En deuxième lieu, aux termes de l’article L.423-23 du code de l’entrée et du séjour des étrangers et du droit d’asile : « L’étranger qui n’entre pas dans les catégories prévues aux articles L. 423-1, L. 423-7, L. 423-14, L. 423-15, L. 423-21 et L. 423-22 ou dans celles qui ouvrent droit au regroupement familial, et qui dispose de liens personnels et familiaux en France tels que le refus d’autoriser son séjour porterait à son droit au respect de sa vie privée et familiale une atteinte disproportionnée au regard des motifs du refus, se voit délivrer une carte de séjour temporaire portant la mention "vie privée et familiale" d’une durée d’un an, sans que soit opposable la condition prévue à l’article L. 412-1. Les liens mentionnés au premier alinéa sont appréciés notamment au regard de leur intensité, de leur ancienneté et de leur stabilité, des conditions d’existence de l’étranger, de son insertion dans la société française ainsi que de la nature de ses liens avec sa famille restée dans son pays d’origine. »

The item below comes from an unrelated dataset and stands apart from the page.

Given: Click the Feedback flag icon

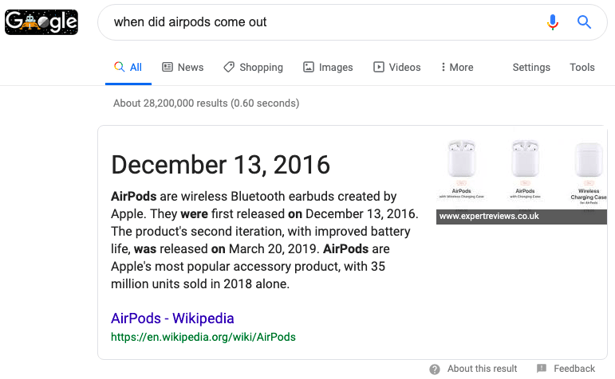Looking at the screenshot, I should point(542,368).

Il ressort des pièces du dossier que la situation de Mme B..., mariée depuis 2019 à un compatriote possédant une carte de résident valable jusqu’en 2028, la fait entrer dans la catégorie ouvrant droit au regroupement familial. Par suite, elle ne peut se prévaloir des dispositions précitées de l’article L. 423-23 du code de l’entrée et du séjour des étrangers et du droit d’asile.

En troisième lieu, aux termes de l’article 8 de la convention de sauvegarde des droits de l’homme et des libertés fondamentales « 1. Toute personne a droit au respect de sa vie privée et familiale, de son domicile et de sa correspondance. / 2. Il ne peut y avoir ingérence d’une autorité publique dans l’exercice de ce droit que pour autant que cette ingérence est prévue par la loi et qu’elle constitue une mesure qui, dans une société démocratique, est nécessaire à la sécurité nationale, à la sûreté publique, au bien-être économique du pays, à la défense de l’ordre et à la prévention des infractions pénales, à la protection de la santé ou de la morale, ou à la protection des droits et libertés d’autrui. »

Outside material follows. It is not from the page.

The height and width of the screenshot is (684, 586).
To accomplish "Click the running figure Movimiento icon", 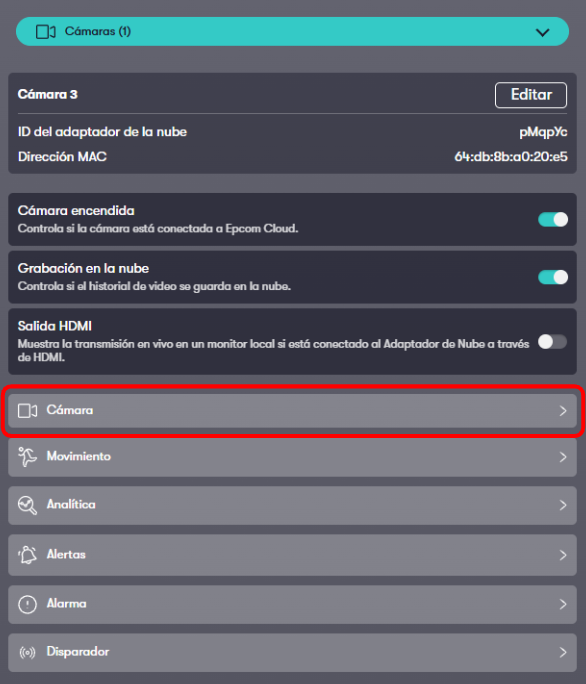I will [x=27, y=457].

S’il ressort des pièces du dossier que Mme B... vit en couple depuis trois ans avec M. A... et leurs deux enfants sur le territoire français, et que l’époux, titulaire d’une carte de résident, n’a pas vocation à quitter le territoire, il est néanmoins établi que les époux se sont mariés dans leur pays d’origine et que leur premier enfant y est né en 2020, bien avant l’entrée en France de la requérante. Cette dernière, qui avait essuyé un refus de visa pour risque migratoire, s’est d’ailleurs délibérément soustraite à la procédure d’introduction au titre du regroupement familial dont elle relève de plein droit en s’étant maintenue sur le territoire français à l’expiration de la durée du visa de très court séjour de sept jours délivré par les autorités allemandes. Il ne ressort d’aucune pièce du dossier qu’elle-même, avec ou sans ses enfants, ne pourrait pas retourner temporairement dans son pays d’origine durant l’instruction de la demande de regroupement familial. Par ailleurs, la requérante n’est pas dépourvue d’attaches dans son pays d’origine, où elle a vécu vingt-deux ans avec ses parents, qui y demeurent. Par suite, compte tenu notamment des conditions d’entrée et de présence en France de Mme B..., le préfet n’a pas porté une atteinte disproportionnée à son droit au respect de la vie privée et familiale garanti par l’article 8 de la convention de sauvegarde des droits de l’homme et des libertés fondamentales en refusant de lui délivrer un titre de séjour.

En quatrième lieu, aux termes du 1 de l’article 3 de la convention internationale relative aux droits de l’enfant : « Dans toutes les décisions qui concernent les enfants, qu’elles soient le fait des institutions publiques ou privées de protection sociale, des tribunaux, des autorités administratives ou des organes législatifs, l’intérêt supérieur de l’enfant doit être une considération primordiale. »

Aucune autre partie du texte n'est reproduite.